Ellison’s June 5 announcement created an opening for Omar. Omar’s legislative district in Minneapolis sits squarely within the Fifth District. She quickly declared her intention to seek to succeed Ellison. Despite her lack of accomplishment, she won the party’s endorsement at the special DFL Fifth District endorsing convention held on June 17. She’ll face four opponents in the August 14 primary to determine the party’s nominee, but by any reckoning she must be deemed the heavy favorite.

Omar has a certain star quality. An articulate and attractive woman, she came to the United States from Somalia by way of a Kenyan refugee camp at the age of 12. She’s nevertheless a self-described “intersectional feminist” who espouses the full Bernie Bro socialist catastrophe with slightly less charm than Hillary Clinton.

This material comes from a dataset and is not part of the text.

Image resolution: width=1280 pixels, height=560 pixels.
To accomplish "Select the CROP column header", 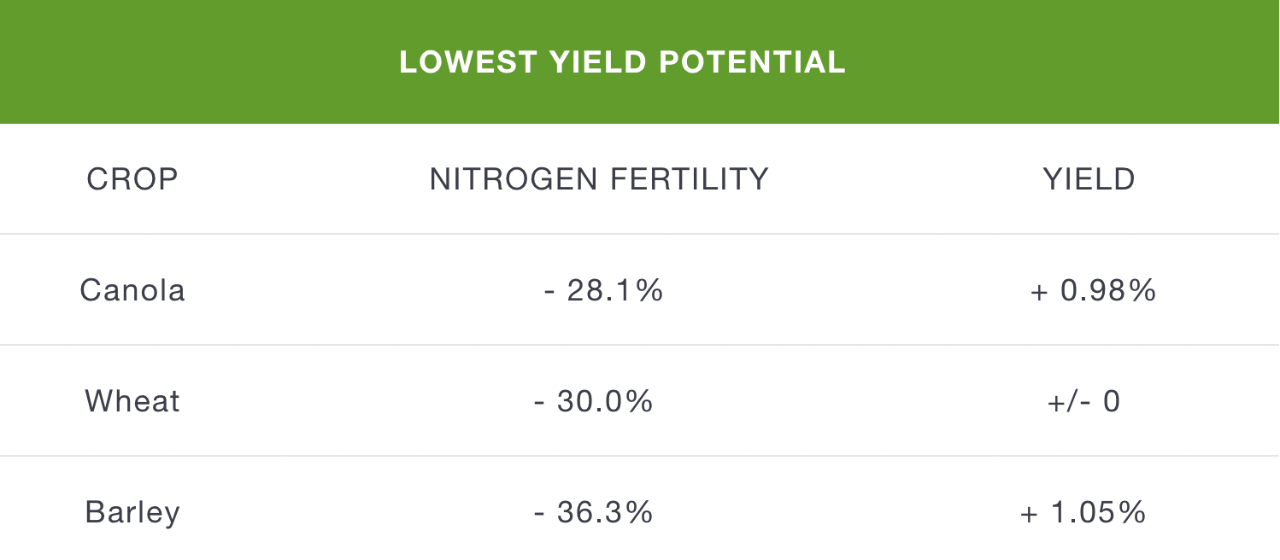I will (133, 179).
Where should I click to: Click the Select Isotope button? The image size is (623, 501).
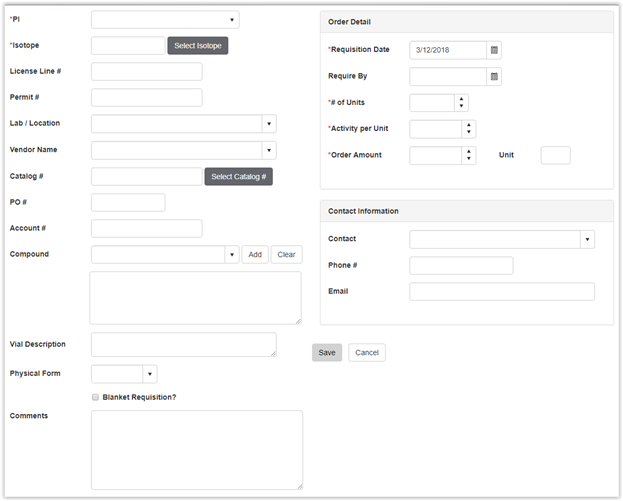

The Fifth District is made up of Minneapolis and inner-ring suburbs including St. Louis Park. With a Cook Partisan Voting Index of D+26, it is one of the most heavily Democratic districts in the country. The DFL nominee will win the election this November. One of the four candidates contending with Omar for the nomination, incidentally, is Frank Drake. Drake last ran for office as the Republican candidate against Ellison in 2016; Ellison defeated Drake by 47 points, though the Legal Marijuana Now candidate siphoned off 30,000 votes to hold Ellison’s margin down. Drake’s candidacy is a joke, but in the unlikely event he scores the party nomination this time around, he would be elected.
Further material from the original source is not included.